2013-07-31 Thread John Locke

On 07/31/2013 01:59 PM, Erik Huelsmann wrote:



Meanwhile there are a few other decisions to be made about how to
make it easy to start adding Dojo widgets -- basically defining
how to hook it up, so we can distribute this work.


Ok. So, just to verify my understanding: this is still mainly to 
address the short term needs? Or are all of you on the same page that 
this is going to be *the* approach toward 1.5?


I'm thinking that this approach would be for 1.4 and 1.5 -- that we 
introduce functionality in 1.4 and get full coverage in 1.5. And then 
re-open the broader discussion at that point on what works/doesn't work, 
and what we want to do that needs new architecture to get there.




2. Also in the top section, if there's a custom handler for this
page, set it in dojo_load, e.g. dojo_load =
lsmb/Contact/handler. This is assumed to be an AMD module that
returns an object with an init() method/function, which will be
called after the page is loaded and ready. This is optional.

From our chat on IRC, I understand this is key, however, to making the 
ECA page work intuivitely - preventing the page from jumping to the 
initial Company tab on reload, etc.?



Yes.

Also, I think there's opportunity to combine some screens this way -- 
e.g. combine several search screens with results on the same page, and 
it facilitates substantially more as well... haven't necessarily thought 
about the menu just yet though.


4. I'm thinking I'll define some new element types in
UI/libs/elements.html -- accountselector, date, currency, contact,
part. These elements will be hooked up to user locale and currency
preferences, as well as data sources back in LSMB. So once these
exist, all that will be necessary to widget-ize an element will
be to change the ?lsmb include input element_data = ... to ?lsmb
include accountselector element_data = ... There will probably be
some additional attributes for element data, such as foreign
currency for currency, contact type, etc.

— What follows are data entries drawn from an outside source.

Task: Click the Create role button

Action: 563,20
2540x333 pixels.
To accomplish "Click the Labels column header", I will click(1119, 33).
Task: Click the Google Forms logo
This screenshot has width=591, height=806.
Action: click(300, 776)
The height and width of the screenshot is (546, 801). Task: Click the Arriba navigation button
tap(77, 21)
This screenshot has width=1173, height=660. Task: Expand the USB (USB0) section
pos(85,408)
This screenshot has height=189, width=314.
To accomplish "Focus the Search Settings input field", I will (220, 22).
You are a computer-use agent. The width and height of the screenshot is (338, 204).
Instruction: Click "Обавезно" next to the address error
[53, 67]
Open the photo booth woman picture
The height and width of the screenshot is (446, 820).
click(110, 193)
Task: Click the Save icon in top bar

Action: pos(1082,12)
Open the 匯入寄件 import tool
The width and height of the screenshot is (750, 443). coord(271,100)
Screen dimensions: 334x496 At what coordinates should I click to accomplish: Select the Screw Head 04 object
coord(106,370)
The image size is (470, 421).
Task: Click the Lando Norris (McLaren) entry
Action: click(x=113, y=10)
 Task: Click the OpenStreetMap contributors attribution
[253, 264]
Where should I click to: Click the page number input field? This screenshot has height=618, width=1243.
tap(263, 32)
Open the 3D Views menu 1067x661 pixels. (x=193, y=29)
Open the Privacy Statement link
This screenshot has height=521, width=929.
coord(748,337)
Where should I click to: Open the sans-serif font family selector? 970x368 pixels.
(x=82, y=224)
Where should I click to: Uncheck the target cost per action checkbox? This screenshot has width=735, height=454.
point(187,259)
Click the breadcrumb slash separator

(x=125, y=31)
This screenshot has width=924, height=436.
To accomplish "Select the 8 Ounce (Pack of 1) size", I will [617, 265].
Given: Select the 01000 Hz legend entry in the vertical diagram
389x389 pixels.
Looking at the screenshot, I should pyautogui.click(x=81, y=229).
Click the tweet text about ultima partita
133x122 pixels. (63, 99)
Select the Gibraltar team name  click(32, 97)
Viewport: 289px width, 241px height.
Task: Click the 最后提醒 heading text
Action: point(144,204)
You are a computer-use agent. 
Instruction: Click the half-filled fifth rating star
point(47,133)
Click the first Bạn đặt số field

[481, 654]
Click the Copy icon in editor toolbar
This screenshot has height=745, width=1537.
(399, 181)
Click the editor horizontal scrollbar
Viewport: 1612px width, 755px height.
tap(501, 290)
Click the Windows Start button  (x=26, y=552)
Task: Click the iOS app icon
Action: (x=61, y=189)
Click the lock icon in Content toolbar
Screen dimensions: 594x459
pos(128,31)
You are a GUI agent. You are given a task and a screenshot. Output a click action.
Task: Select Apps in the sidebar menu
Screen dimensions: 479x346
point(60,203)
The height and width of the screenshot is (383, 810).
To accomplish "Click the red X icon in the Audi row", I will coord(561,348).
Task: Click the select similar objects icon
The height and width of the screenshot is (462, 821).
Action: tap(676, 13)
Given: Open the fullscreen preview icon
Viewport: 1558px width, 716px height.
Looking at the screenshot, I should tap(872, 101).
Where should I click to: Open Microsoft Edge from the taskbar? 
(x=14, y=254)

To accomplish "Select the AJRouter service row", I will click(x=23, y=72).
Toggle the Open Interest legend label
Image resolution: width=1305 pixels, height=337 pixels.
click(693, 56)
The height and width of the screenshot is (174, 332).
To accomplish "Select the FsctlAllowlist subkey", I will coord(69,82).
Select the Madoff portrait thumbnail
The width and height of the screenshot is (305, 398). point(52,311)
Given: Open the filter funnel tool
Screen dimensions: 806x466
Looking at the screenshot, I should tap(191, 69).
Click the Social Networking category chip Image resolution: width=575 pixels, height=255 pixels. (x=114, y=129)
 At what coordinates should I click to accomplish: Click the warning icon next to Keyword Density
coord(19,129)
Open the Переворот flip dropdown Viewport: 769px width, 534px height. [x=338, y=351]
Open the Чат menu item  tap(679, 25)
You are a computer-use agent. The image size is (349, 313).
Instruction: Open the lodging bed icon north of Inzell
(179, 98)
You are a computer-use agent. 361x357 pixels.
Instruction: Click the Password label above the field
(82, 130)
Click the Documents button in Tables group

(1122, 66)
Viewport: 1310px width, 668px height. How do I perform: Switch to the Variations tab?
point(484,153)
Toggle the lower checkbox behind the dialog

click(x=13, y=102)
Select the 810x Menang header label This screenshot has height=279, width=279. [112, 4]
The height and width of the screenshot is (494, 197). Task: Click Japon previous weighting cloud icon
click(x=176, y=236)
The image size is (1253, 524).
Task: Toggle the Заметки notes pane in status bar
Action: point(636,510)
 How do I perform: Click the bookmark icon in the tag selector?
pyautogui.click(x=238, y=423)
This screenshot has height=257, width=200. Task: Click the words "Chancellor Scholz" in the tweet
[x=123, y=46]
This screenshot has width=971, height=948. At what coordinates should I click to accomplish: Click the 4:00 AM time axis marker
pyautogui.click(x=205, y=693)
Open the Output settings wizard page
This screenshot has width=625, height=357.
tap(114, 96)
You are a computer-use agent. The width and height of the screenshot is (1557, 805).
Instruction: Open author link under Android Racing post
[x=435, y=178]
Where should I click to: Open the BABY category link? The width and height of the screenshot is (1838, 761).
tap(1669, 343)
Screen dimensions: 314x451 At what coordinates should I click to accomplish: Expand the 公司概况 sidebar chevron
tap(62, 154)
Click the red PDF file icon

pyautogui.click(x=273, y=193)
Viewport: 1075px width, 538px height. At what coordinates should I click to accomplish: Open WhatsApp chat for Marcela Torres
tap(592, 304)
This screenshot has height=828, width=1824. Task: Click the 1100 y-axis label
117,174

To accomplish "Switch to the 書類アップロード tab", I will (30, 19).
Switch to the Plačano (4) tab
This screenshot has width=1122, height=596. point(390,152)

Having additional elements seems like a logical next step. That way we 
make sure the selectors/... appear consistently formatted over all 
screens. (I think we have an issue there now regarding the way we 
present ECAs - sometimes by company name, sometimes using company and 
description concatenated...)


Yes, I noticed this -- and I think one server-side improvement that 
would help might be to accept just the account id, ECA id, etc in form 
posts. Probably need to preserve the ability to accept the current long 
forms of these fields as well -- but if we can fix these so that we 
don't _have_ to combine the fields exactly the same way in form posts as 
they are done now, that will make it easier to come up with richer, more 
intuitive interfaces.



Thoughts? Suggestions?


To me this plan provides a very good next step into the era of a new 
UI. It also provides the tangible results people (or at least I) would 
like to see to understand the benefits of this kind of UI conversion.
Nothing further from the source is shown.